CROSS-REFERENCE TO RELATED APPLICATIONS
The subject matter of this patent application is related to the subject matter of U.S. Provisional Patent Application Ser. No. 60/564,632, filed Apr. 21, 2004 and entitled “Mobile Computing Devices” (Attorney Docket No. P374.104.101), priority to which is claimed under 35 U.S.C. §119(e) and an entirety of which is incorporated herein by reference.
The present invention relates to operation of a computing device including a speech recognition module. More particularly, it relates to a method and device for displaying speech-converted text in a user-friendly manner.

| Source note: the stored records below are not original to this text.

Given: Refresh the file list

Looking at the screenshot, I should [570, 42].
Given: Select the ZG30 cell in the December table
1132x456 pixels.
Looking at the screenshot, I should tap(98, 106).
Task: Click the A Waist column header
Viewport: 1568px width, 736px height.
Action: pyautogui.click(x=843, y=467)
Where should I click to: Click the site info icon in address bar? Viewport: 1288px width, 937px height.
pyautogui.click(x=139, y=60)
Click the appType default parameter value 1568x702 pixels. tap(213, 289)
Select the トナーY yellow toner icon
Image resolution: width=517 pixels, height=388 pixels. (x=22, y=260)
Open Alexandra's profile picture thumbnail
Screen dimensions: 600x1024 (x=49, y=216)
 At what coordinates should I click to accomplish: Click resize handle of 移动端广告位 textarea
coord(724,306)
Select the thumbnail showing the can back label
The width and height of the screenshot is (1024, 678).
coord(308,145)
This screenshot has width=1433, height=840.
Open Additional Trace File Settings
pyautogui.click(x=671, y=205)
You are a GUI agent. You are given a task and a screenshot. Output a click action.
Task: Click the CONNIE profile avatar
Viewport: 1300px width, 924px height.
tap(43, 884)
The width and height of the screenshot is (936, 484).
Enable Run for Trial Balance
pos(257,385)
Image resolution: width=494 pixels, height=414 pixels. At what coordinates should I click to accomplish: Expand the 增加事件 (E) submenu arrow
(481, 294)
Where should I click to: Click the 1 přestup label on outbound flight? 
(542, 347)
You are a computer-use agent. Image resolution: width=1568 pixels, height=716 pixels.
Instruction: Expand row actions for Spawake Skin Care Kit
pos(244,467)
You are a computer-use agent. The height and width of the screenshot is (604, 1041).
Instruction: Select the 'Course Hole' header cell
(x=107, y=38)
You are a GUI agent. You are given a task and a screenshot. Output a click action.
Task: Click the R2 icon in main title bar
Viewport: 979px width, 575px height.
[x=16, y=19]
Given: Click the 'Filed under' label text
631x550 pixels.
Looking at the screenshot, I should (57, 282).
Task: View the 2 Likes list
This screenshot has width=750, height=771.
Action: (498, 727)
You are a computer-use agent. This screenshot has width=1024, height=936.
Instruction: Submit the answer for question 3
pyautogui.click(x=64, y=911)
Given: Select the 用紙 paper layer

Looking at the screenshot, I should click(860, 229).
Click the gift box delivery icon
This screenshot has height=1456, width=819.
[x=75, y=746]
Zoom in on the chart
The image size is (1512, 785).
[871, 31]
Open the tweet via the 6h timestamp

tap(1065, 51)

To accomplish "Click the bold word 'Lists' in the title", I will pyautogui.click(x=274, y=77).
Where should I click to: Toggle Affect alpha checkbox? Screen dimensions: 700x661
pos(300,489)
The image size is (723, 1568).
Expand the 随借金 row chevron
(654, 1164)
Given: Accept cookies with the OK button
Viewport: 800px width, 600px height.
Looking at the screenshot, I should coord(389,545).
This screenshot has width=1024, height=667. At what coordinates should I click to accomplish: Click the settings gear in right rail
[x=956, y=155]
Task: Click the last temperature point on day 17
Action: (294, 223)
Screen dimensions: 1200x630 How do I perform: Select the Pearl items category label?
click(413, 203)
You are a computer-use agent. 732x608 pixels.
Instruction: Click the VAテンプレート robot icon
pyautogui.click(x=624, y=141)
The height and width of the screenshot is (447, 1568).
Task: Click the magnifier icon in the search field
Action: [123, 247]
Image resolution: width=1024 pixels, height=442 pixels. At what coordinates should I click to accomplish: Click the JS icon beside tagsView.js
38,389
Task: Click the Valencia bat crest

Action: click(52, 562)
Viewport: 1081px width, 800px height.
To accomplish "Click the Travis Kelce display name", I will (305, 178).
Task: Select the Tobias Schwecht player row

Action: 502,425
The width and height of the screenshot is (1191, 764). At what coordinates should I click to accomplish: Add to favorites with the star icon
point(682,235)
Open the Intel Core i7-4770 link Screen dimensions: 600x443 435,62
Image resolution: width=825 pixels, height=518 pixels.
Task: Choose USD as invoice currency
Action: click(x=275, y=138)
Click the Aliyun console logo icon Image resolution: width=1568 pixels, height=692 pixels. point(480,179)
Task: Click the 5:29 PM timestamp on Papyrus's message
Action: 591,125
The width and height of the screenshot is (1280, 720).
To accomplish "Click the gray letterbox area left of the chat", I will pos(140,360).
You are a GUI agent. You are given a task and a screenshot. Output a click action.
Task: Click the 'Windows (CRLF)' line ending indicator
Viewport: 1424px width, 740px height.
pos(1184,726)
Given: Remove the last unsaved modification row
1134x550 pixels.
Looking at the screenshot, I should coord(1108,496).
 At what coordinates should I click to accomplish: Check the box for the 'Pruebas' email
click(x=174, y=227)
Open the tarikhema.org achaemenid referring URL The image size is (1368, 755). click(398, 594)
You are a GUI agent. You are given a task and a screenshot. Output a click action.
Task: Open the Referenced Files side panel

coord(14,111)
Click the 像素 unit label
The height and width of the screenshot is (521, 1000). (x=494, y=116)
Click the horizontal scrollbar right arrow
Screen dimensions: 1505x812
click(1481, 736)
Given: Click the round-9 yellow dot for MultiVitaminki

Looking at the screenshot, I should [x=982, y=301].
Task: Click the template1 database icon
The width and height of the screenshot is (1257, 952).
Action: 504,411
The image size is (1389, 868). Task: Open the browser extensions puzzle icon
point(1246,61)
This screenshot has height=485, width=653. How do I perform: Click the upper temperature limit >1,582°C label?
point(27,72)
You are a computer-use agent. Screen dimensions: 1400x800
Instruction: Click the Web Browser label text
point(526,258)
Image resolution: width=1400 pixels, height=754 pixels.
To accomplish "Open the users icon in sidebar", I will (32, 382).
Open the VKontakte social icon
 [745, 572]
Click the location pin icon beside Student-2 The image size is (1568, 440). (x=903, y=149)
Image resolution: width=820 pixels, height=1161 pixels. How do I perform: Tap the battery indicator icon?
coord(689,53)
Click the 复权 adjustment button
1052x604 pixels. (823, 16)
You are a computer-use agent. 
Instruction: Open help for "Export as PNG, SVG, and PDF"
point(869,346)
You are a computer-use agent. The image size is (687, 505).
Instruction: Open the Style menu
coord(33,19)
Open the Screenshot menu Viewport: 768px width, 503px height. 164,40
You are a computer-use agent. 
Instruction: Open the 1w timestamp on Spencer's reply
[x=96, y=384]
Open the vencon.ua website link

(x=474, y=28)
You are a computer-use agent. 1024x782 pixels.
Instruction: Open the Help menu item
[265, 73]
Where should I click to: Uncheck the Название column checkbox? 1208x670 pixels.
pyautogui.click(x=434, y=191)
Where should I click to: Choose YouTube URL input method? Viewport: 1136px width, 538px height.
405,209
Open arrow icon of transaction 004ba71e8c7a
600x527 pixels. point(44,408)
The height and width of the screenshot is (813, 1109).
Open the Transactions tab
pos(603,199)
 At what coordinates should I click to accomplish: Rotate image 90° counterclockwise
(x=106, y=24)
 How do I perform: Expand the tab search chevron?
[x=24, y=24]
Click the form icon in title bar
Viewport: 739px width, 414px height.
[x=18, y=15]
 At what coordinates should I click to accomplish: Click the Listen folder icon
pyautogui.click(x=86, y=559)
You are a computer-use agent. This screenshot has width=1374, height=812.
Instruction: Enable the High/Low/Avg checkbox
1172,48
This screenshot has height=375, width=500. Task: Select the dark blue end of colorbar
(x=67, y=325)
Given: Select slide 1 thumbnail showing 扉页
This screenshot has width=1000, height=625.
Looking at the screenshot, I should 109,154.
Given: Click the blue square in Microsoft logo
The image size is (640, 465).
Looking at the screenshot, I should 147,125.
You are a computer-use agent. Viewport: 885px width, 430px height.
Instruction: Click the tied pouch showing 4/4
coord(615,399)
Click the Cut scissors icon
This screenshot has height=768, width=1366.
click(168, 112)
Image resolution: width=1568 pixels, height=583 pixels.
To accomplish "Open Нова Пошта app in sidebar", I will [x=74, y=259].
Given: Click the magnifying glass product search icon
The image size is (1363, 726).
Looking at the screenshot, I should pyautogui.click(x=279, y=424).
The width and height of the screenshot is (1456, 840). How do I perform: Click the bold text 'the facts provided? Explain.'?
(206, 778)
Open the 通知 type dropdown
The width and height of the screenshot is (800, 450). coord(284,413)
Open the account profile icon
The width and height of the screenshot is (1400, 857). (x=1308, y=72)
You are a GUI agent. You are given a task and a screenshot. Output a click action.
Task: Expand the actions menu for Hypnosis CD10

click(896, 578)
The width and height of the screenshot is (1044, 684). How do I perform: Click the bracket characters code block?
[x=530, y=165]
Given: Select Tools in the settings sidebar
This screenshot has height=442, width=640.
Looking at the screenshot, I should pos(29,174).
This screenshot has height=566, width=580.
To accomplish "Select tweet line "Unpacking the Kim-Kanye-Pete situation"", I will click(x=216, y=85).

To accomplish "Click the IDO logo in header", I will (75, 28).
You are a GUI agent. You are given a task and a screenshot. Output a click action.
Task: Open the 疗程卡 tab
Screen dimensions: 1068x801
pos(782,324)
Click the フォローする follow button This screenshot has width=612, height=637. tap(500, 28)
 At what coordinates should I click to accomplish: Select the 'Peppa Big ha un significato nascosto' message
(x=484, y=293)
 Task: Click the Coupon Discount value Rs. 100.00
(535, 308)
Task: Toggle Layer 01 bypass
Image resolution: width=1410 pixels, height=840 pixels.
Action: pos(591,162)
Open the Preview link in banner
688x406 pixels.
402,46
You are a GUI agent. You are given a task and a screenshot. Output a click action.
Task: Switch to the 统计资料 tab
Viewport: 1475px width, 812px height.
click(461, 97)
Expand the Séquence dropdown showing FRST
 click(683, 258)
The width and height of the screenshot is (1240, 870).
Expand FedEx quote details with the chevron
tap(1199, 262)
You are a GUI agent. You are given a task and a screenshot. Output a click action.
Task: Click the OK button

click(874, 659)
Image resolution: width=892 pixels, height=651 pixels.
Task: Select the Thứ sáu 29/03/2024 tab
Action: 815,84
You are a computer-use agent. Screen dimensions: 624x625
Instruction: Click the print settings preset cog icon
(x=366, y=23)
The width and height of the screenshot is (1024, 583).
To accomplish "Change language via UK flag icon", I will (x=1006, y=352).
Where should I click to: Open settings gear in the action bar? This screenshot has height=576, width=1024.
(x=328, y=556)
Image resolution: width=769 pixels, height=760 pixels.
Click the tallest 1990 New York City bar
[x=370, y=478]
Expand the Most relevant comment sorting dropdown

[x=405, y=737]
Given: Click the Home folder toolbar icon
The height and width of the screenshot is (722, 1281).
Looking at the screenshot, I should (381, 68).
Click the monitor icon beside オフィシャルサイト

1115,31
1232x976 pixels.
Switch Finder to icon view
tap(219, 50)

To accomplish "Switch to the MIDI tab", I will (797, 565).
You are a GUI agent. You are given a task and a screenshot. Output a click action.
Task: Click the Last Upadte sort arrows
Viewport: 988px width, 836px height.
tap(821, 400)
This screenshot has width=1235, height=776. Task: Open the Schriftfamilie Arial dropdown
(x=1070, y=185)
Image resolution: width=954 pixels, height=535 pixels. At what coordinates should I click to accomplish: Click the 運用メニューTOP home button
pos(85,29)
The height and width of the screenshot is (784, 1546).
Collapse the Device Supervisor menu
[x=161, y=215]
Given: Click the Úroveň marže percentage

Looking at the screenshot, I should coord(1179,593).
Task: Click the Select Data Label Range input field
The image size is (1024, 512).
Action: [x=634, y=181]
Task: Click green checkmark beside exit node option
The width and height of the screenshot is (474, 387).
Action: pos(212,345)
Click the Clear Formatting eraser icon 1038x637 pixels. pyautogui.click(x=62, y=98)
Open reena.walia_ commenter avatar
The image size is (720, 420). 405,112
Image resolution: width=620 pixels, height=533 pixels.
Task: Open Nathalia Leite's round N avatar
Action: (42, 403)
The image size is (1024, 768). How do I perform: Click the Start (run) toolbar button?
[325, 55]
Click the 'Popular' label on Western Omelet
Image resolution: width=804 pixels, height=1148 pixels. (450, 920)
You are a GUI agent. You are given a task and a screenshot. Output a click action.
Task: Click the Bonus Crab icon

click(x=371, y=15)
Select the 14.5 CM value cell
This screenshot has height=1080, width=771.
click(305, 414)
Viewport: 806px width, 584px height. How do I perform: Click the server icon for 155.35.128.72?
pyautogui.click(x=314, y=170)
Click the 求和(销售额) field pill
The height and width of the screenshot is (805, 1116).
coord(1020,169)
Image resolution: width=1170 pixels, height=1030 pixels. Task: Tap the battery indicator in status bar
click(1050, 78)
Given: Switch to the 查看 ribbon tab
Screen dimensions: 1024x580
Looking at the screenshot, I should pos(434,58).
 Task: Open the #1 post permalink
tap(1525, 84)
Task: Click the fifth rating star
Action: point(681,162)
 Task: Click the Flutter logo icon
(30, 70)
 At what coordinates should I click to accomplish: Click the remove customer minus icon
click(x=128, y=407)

The performance capabilities of speech recognition software have increased dramatically over recent years. Users of available speech recognition software have come to expect consistent conversion of spoken words into electronically stored and displayed text. Similar enhancements in microprocessor chips and related power supplies have raised the further possibility that speech recognition software can be employed with a hand-held, mobile personal computing device. Regardless of the end use, however, it has been discovered that the conventional manner in which the speech-converted text is displayed is less than optimal. In general terms, as the user dictates words, the converted or translated text is continuously displayed on the computing device's display screen. Where the display screen is relatively large (i.e., such as that associated with a standard desktop or laptop personal computer), this technique may be appropriate. However, where the displayed, speech-converted text is relatively small, such as when the displayed text is provided as a subset of a larger document and/or with a mobile, hand-held computing device that inherently has a small display screen, it has been discovered that users cannot easily identify the most recently uttered words. This inability, in turn, leads to user confusion when visually reviewing the converted, display text, such that the user may lose his or her train of thought and thus waste time. This is especially problematic where the user desires to visually confirm that translated words represent the actual words intended
Therefore, a need exists for a method of operating a computing device having a speech recognition module to enhance user identification of more recently spoken words, as well as a related computing device adapted to do the same.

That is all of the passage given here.